Romanzo di atmosfere e di emozioni, di libertà di immaginazione e vasta ricerca bibliografica, “Nel furor delle tempeste” di Luigi La Rosa, dedicato alla breve e fulgente vita di Vincenzo Bellini. Il messaggio? Riflettere sempre su ciò che conta davvero, al di là di imperfezioni, ritmi forsennati e impetuosi…
Celeberrimo compositore, ma oggi forse non abbastanza noto al grandissimo pubblico, Vincenzo Bellini continua a ispirare gli scrittori. La memoria non ci inganna quando torniamo all’anno scorso con il romanzo La musica perduta di Antonio Mistretta, per Perrone editore, e a qualche anno prima con Bellini nella musica delle carrozze di Lina Maria Ugolini (ne abbiamo scritto qui). Adesso è il messinese, ma habitué della Francia, Luigi La Rosa che porta a compimento uno squisito progetto letterario, con una bella biografia romanzata di Bellini, che fa il paio con quella dedicata a Gustave Caillebotte, genio dimenticato, mecenate degli impressionisti e artista travagliato: dopo L’uomo senza inverno (ne abbiamo scritto qui), Luigi La Rosa è tornato in libreria, sempre per Piemme edizioni, con Nel furor delle tempeste. Breve vita di Vincenzo Bellini (360 pagine, 18,90 euro).

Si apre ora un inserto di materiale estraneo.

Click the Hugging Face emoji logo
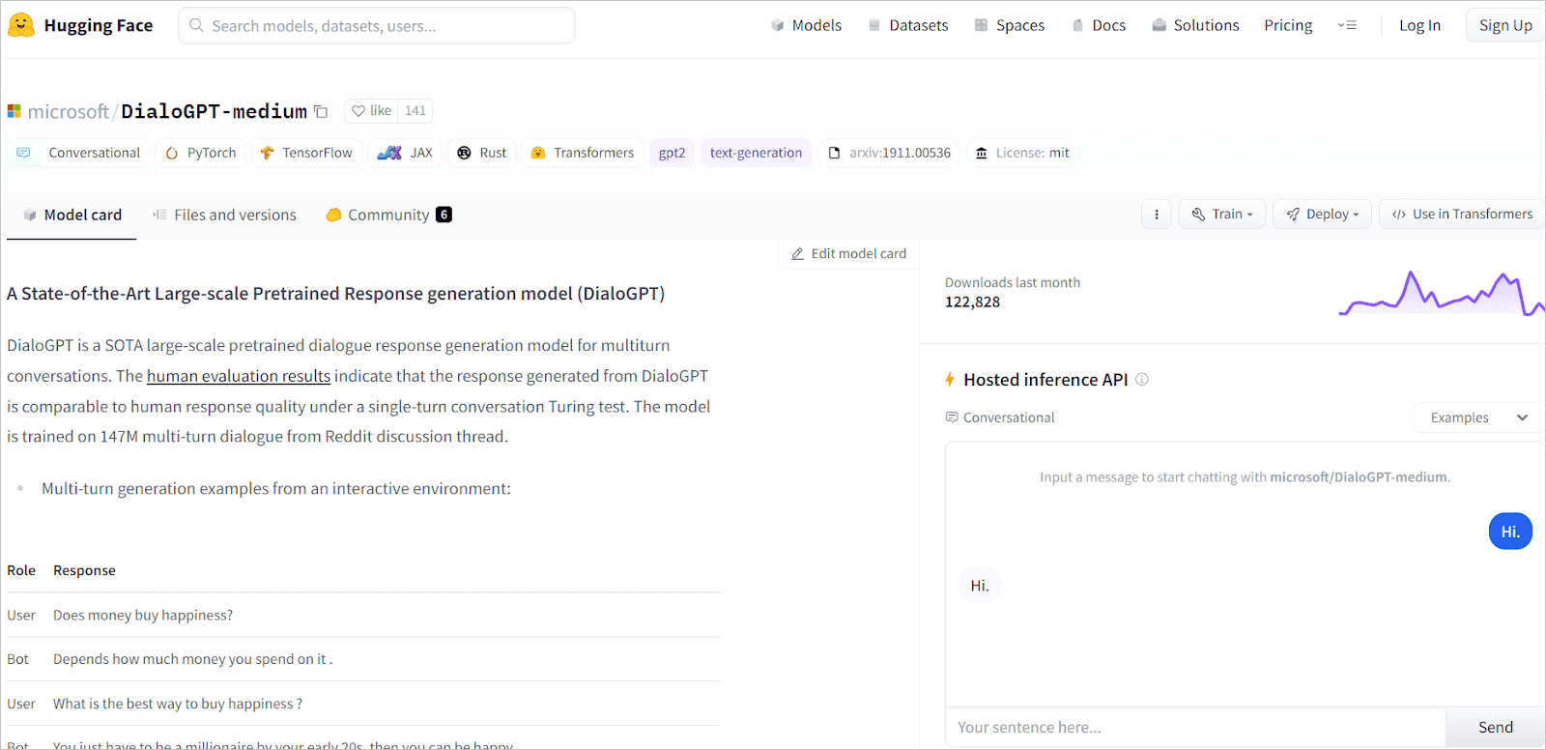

Gloria e affanni, amicizie e solitudine
L’artista catanese è ritratto da La Rosa (nella foto di Giusy Sciacca), con prosa evocativa e affascinante, in ogni passaggio essenziale del proprio percorso umano e professionale, l’infanzia etnea – quando era chiamato Nzudduzzu – la formazione al conservatorio di Napoli e il peregrinare nelle più importanti città italiane e nei maggiori teatri europei, frequentazioni e innamoramenti, sensibilità e tensione, gloria e affanni, amicizie e solitudine. È un romanzo di atmosfere e di emozioni, di libertà di immaginazione ma che ha alle spalle una vasta ricerca bibliografica, per non lasciare nulla al caso. L’unica costante, nei giorni felici e nelle avversità, nei precoci successi come nei fiaschi, è la devozione per la musica (coltivata a ogni costo, “con un’ostinazione scaramantica e lucida”), facile da trasformare in creazione e inscindibilmente connessa alle scelte e agli “accidenti” biografici di Bellini, fra corti e salotti, teatri e strade, fra mondanità, intrighi e gelosie. Chi leggerà questo romanzo farà in fretta a percepirlo.
Riflettere fra le passioni smodate
Non tutto è stato didascalicamente ripreso e rimodellato dall’universo del melodramma del tempo e della vita, delle opere e dei miracoli, dalle passioni e dai tormenti del compositore siciliano. L’autore – che avrà letto tantissimi classici del XIX secolo – osa anche con qualche figura immaginaria, su tutte il misterioso conte De Brouillard. L’uomo in fuga, che finirà per fare i conti con la malattia e con la morte, sembra dirci, attraverso l’emozionante romanzo di La Rosa, che bisogna assaporare ogni attimo di trionfo, che bisogna godersi ogni viaggio e tutte le esperienze. Il monito arriva attraverso un personaggio imperfetto, ma affamato di vita, dai ritmi forsennati. Il consiglio, in buona sostanza, è riflettere, sempre, anche quando si è preda di passioni smodate e impetuose. Un po’ come spinge a fare la musica del genio Bellini. La sua breve e fulgente stagione non è ancora finita. Non passa giorno che, in almeno un angolo di mondo, anche sperduto, non vada in scena un’opera di Bellini. Predestinato, affermato, tormentato, condannato a un eterno addio, morto a nemmeno trentaquattro anni, in cui ha vissuto mille vite. Più contemporaneo di quanto non si creda. Fratello di tutti noi. Come non riconoscerlo?